[Records contained in a dataset]
####################
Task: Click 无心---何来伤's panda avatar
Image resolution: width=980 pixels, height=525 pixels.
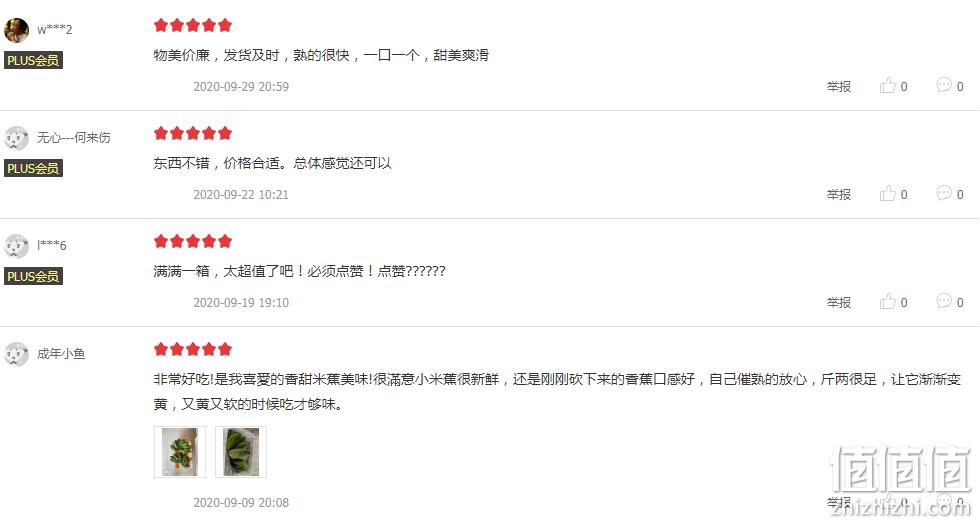Action: (x=16, y=138)
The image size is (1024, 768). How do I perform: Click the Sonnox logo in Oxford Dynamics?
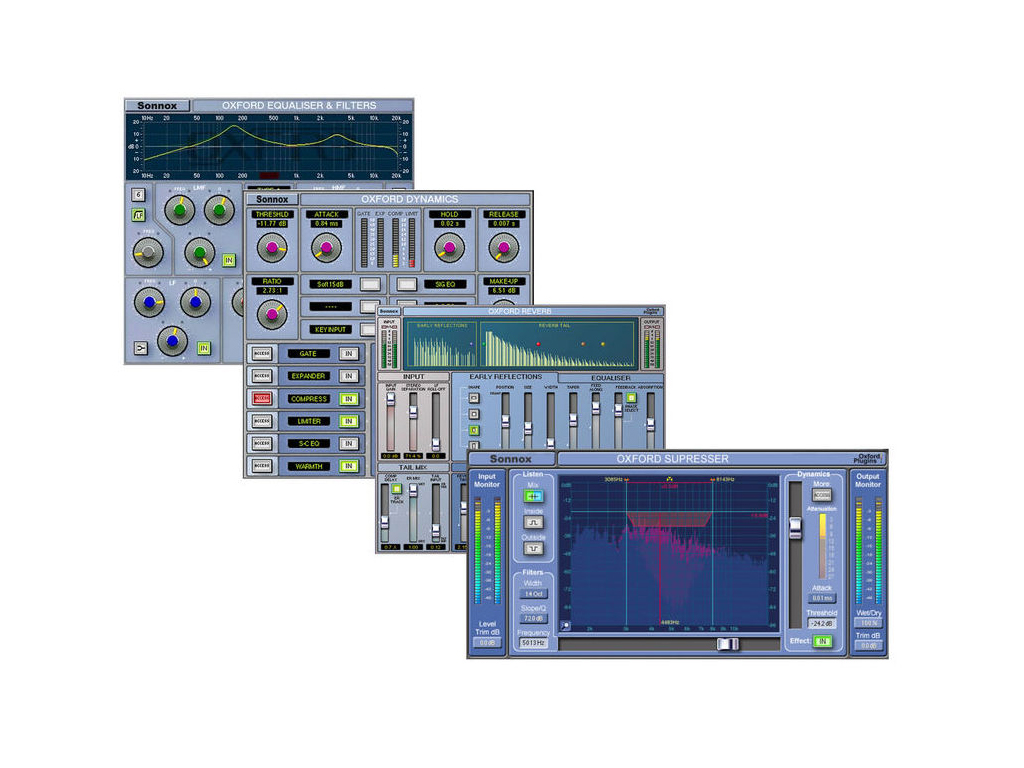click(273, 199)
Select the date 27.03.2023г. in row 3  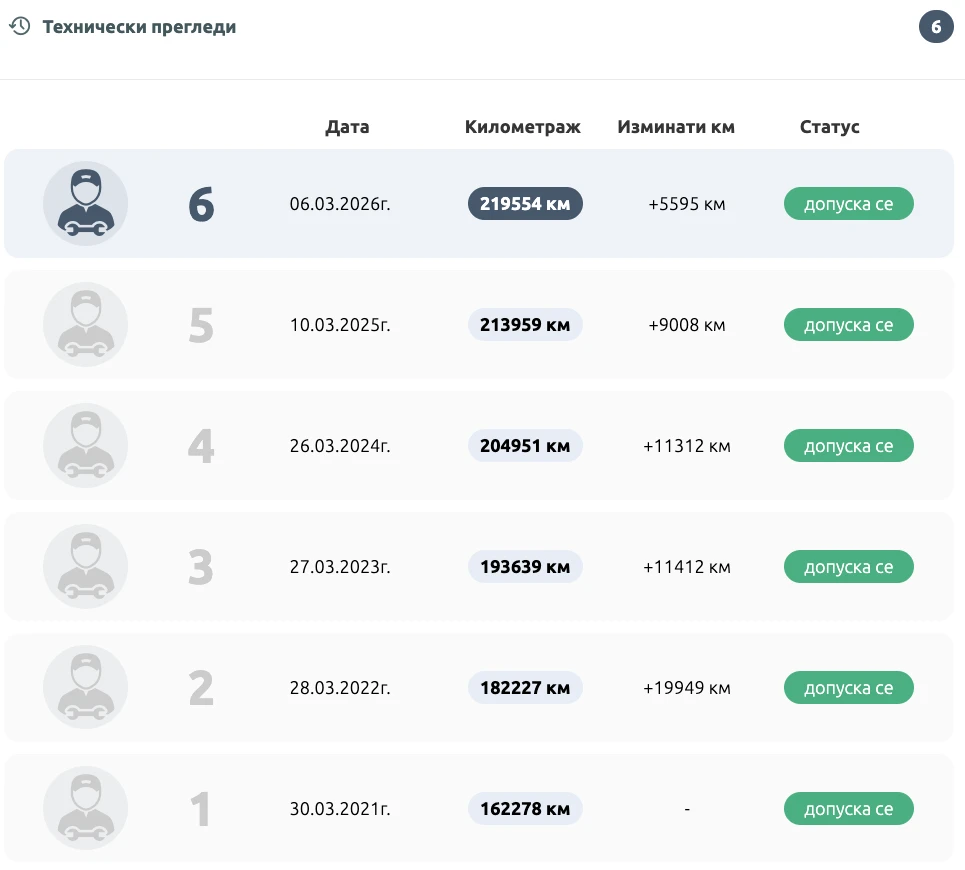[x=340, y=567]
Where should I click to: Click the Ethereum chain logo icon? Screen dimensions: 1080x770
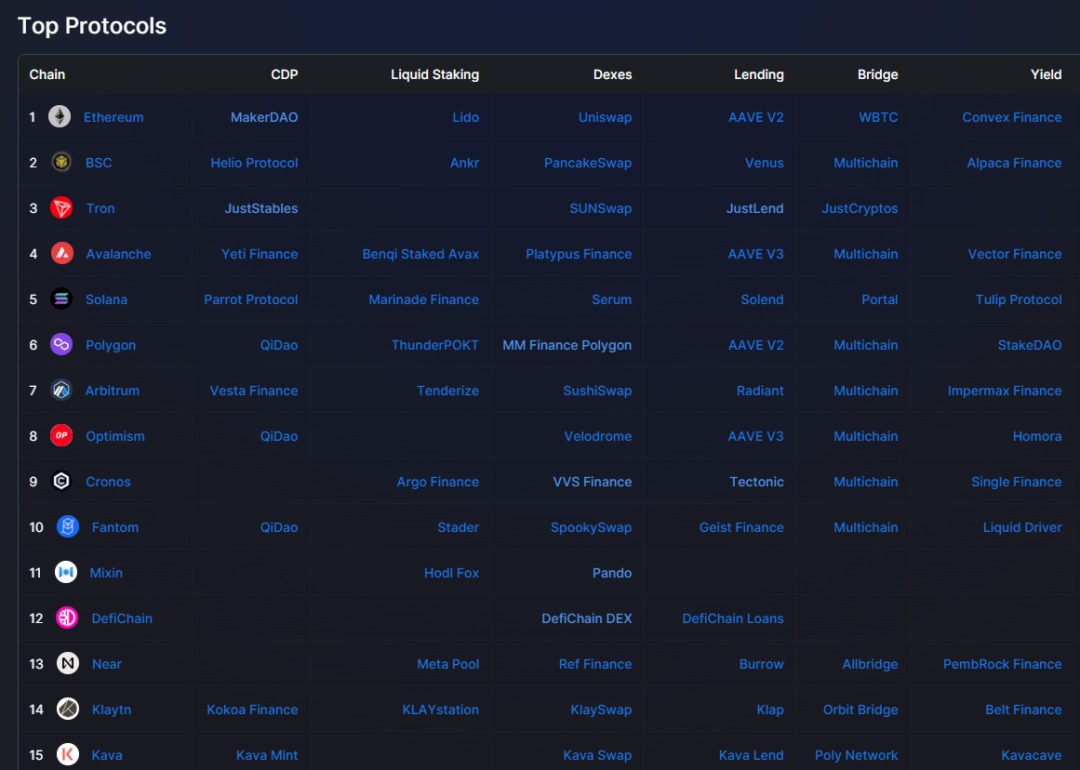tap(60, 117)
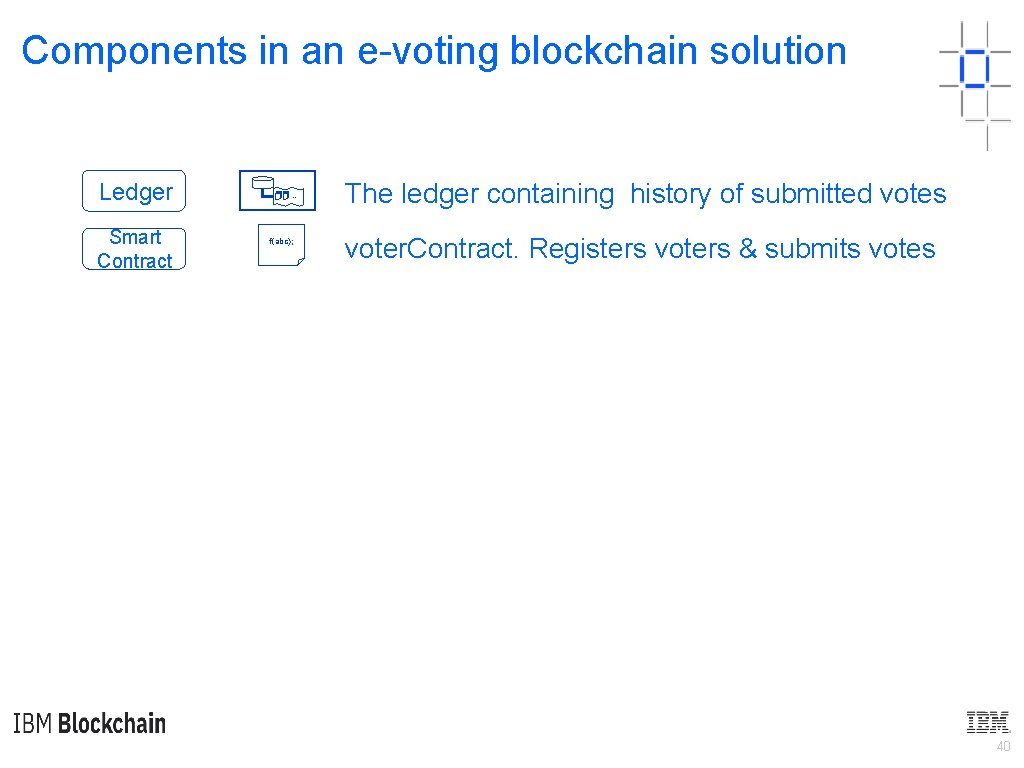The width and height of the screenshot is (1024, 768).
Task: Click the "voter.Contract" word
Action: pyautogui.click(x=430, y=249)
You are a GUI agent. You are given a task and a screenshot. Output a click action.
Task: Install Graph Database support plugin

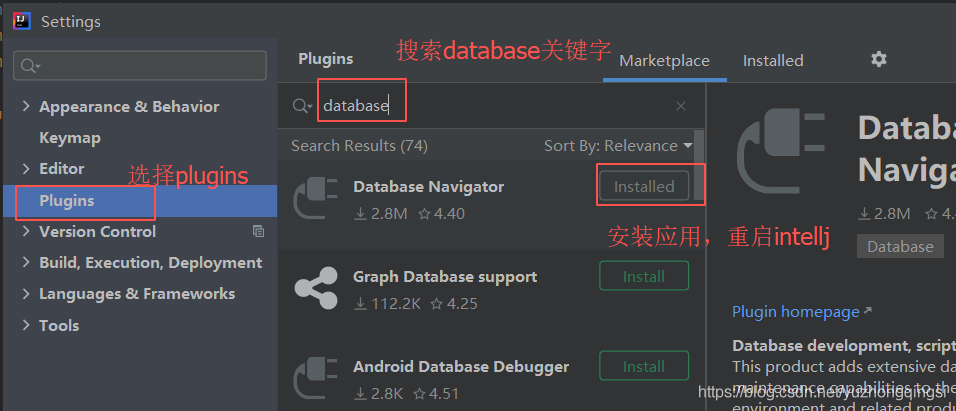point(643,276)
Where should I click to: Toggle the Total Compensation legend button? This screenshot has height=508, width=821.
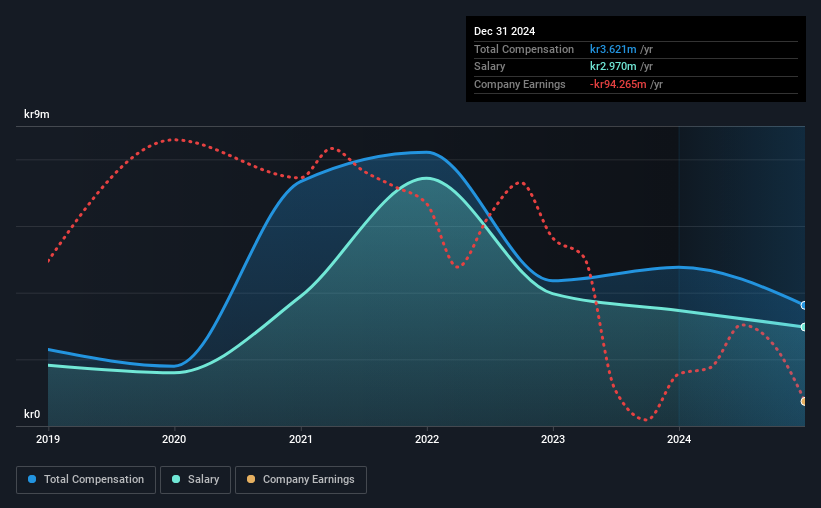point(86,480)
####################
> **Task brief**: Lines from the one holding "You are a GUI" down to the last line of the entries above must be retyped exactly, inclusive of both, with no pictures and nothing else.

> **Task solution**:
You are a GUI agent. You are given a task and a screenshot. Output a click action.
Task: Install Graph Database support plugin

point(643,276)
Where should I click to: Toggle the Total Compensation legend button? This screenshot has height=508, width=821.
point(86,480)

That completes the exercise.